Это оно, Бен, наконец-то! Ты так долго работал и верил, не бойся же теперь.
Прими и признай.
Она выскользнула из-за стола и быстро подошла к полке с книгами на букву
К. Тут двенадцать томов, на которых имя автора - Бенджамин Кейзин.
Она выбрала один их них и открыла на закладке.
`Офир`, - прочла она. - Автор доктор Бенджамин Кейзин. Исследование
доисторической золотодобывающей цивилизации Центральной Африки, с особым
анализом фактов, относящихся к городу Зимбабве и к легенде о древнем и
забытом городе в Калахари`.
Она с улыбкой подошла ко мне. `Ты это читал? Очень интересная книга`.
- Конечно, есть шанс, Сал. Я согласен. Всего лишь шанс...
- Где это? - прервала она. - В области запасов минералов, как ты и
предсказывал?
Я кивнул. `Да, в золотом поясе. Но, может, это небольшое поселение, не
больше Лангебели или Руване`.
Она триумфально улыбнулась и снова нагнулась к линзе. Пальцем коснулась
стрелки в углу фотографии, указывавшей на север.
- Целый город...
- Если это город, - прервал я.
- Целый город, - повторила она с ударением, - и ориентирован он на север.
По солнцу. А вот акрополь - солнце и луна, два бога. Фаллические башни - их
четыре, пять, шесть. Возможно, целых семь.

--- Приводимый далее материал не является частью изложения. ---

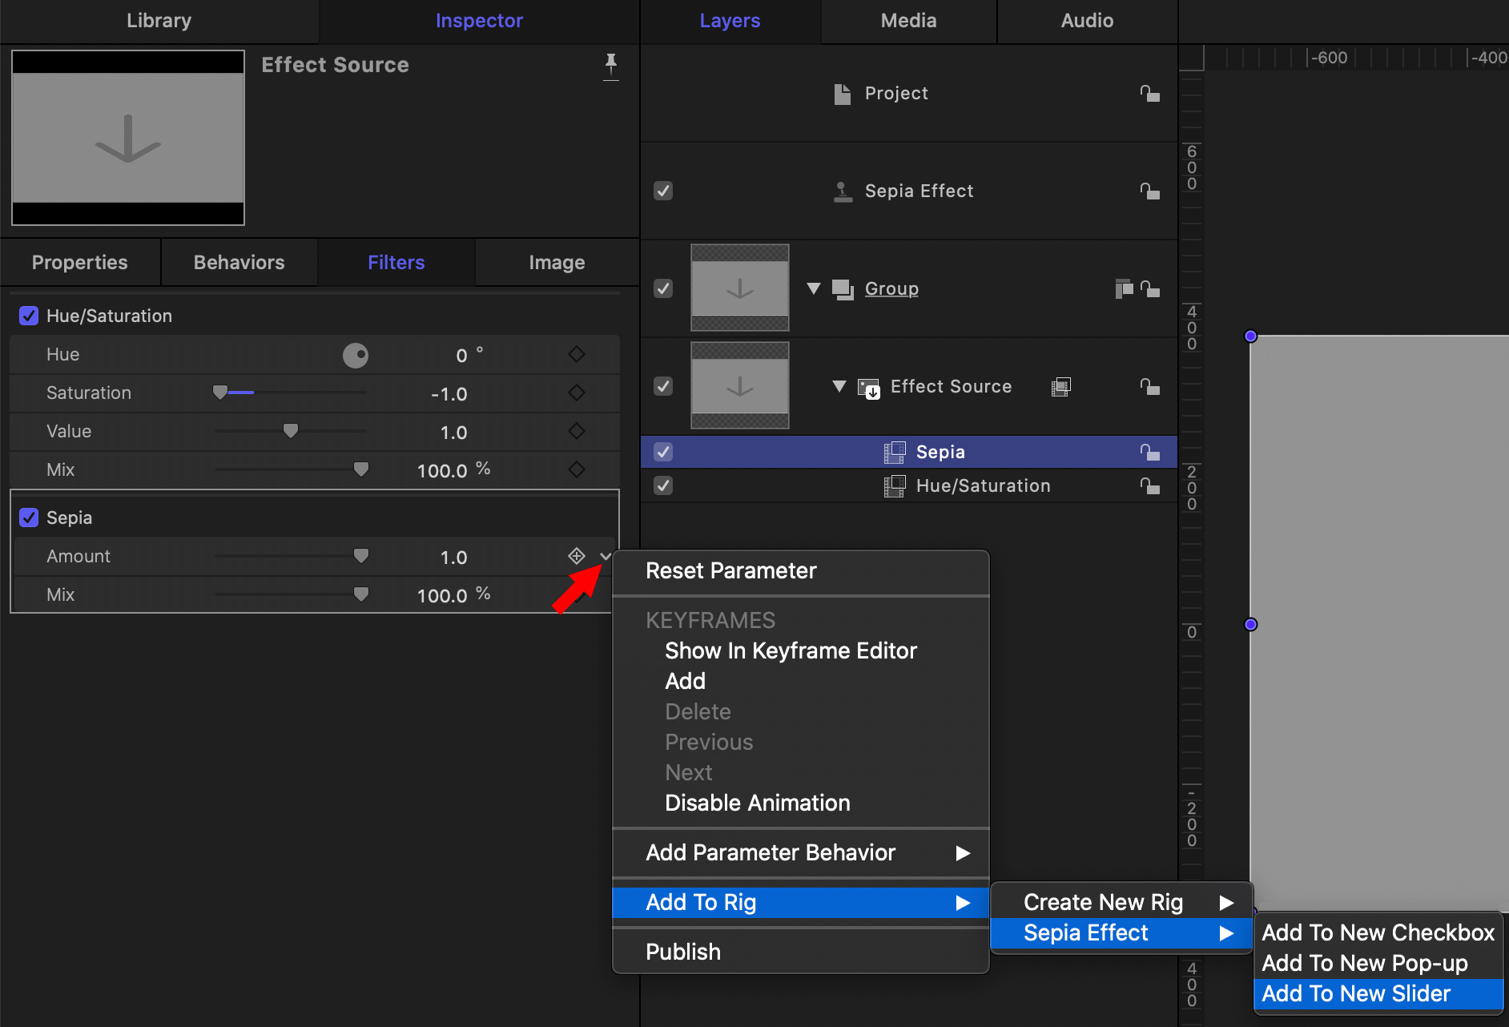The width and height of the screenshot is (1509, 1027).
Task: Click the Value slider handle
Action: pos(291,431)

- Сал, это не башни, всего лишь темные пятна на фотографии, сделанной с
высоты в 36 000 футов.
- Тридцать шесть тысяч! - Сал вздернула голову. - Значит, он огромный!

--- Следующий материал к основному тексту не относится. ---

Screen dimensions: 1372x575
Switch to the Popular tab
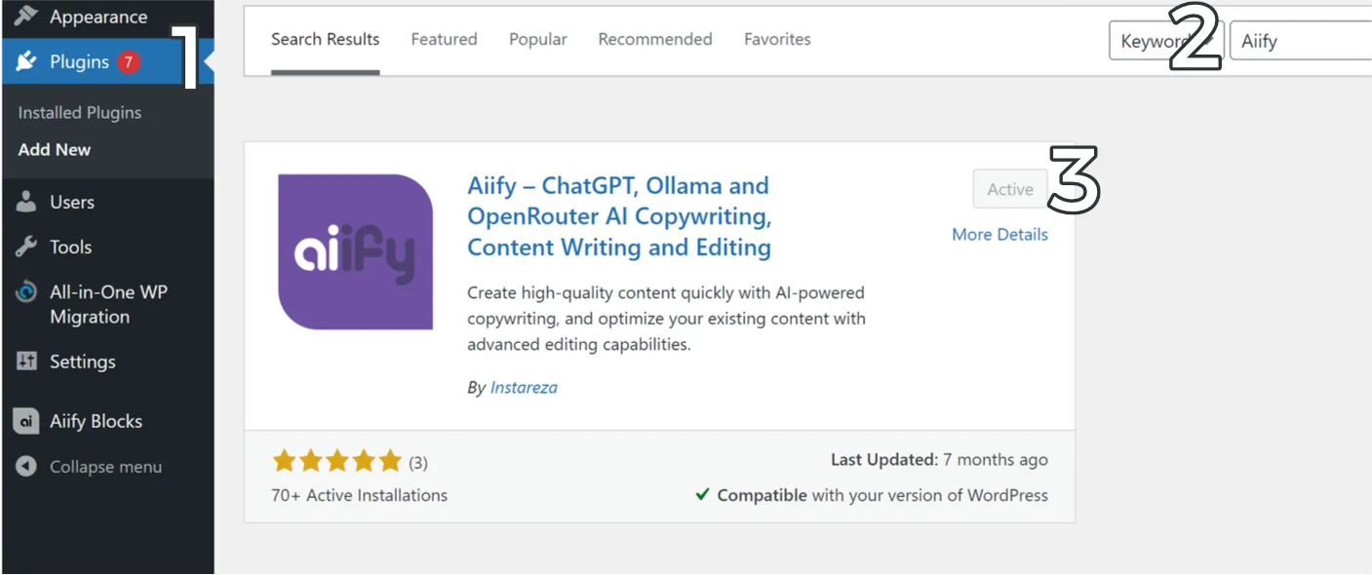pos(537,40)
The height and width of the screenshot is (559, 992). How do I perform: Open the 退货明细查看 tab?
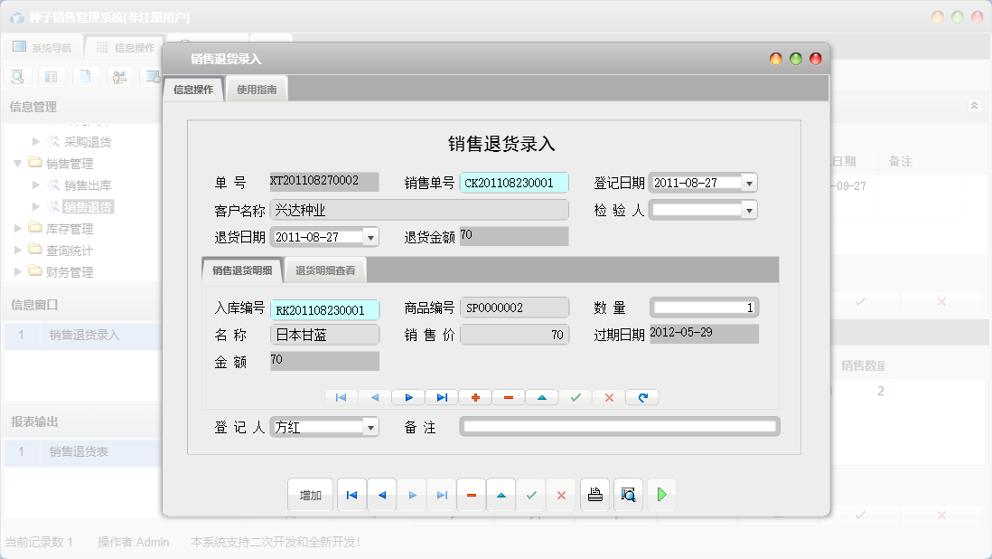[325, 270]
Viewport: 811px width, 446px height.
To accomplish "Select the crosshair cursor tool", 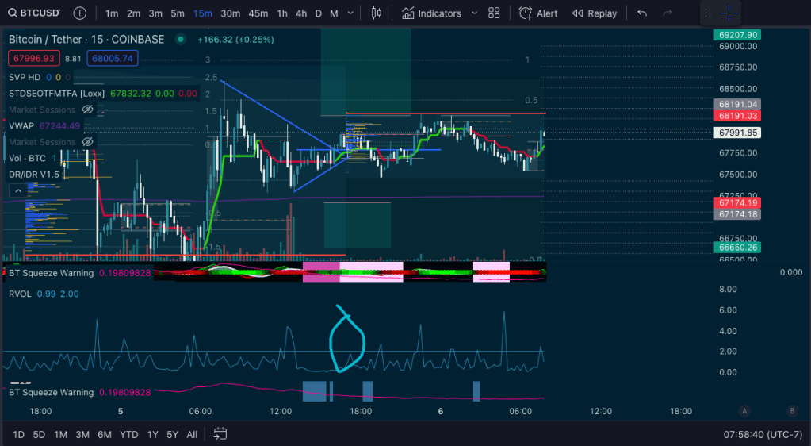I will [x=729, y=13].
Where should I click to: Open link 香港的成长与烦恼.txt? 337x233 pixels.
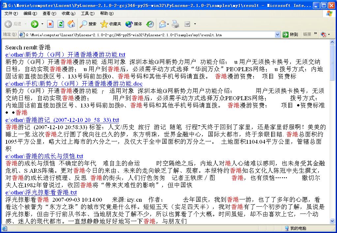pyautogui.click(x=44, y=156)
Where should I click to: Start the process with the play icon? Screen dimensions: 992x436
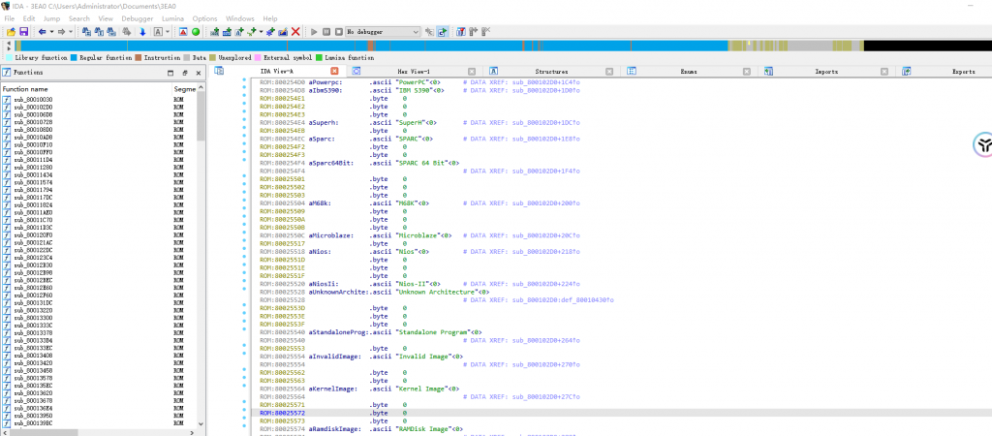click(x=313, y=32)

Зимбабве был за главной стеной с десяток раз.
- Спокойней, девушка. Ради Бога.
- И нижний город за стенами. Он протянулся на мили. Он огромен, Бен.
Интересно, почему он в форме полумесяца? - Она распрямилась и впервые, в
самый первый удивительный раз, обхватила меня руками за шею и обняла. - О, я
сейчас умру от возбуждения! Когда мы туда отправляемся?
Я не отвечал, едва мог дышать, стоял, затаив дыхание, и наслаждался
прикосновением ее больших теплых грудей.
- Когда? - повторила она, откинувшись, чтобы взглянуть мне в лицо.
- Что? - спросил я. - Что ты сказала? - Я вспыхнул, начал заикаться, она
рассмеялась.
- Когда мы отправляемся, Бен? Когда начнем отыскивать твой утраченный
город?
- Ну, - я обдумывал, как бы поделикатнее выразиться, - вначале мы
отправляемся с Лореном Стервесантом. Вылетим во вторник. Лорен не упоминал
ассистента, я не думаю, что ты полетишь с нами на рекогносцировку.
Салли сделала шаг назад, прижала кулаки к бедрам, зло взглянула на меня и
спросила с обманчивой мягкостью: `Хочешь биться об заклад?`
Я бьюсь об заклад, когда есть шанс выиграть, поэтому я просто приказал
Салли паковаться. Недели для этого слишком много: Салли профессионал и
путешествует налегке. Ее личные вещи вошли в небольшую сумочку и вещевой
мешок на ремне. Самое громоздкое - альбом и краски.
Книги мы отбирали вместе, чтобы избежать повторов. Другой большой груз
мое фотографическое оборудование; ящики и сумки для образцов вместе с моим
брезентовым чемоданом громоздились в углу кабинета. Мы были готовы через
двадцать четыре часа и следующие шесть дней спорили, убивали время,
раздражались, вздорили из-за пустяков и все время разглядывали фотографию,
которая уже начала утрачивать глянец. Когда напряжение становилось
невыносимым, Салли запиралась в своем кабинете и пыталась переводить
наскальные надписи из Драй Коппен или рисованные символы из Виттберга.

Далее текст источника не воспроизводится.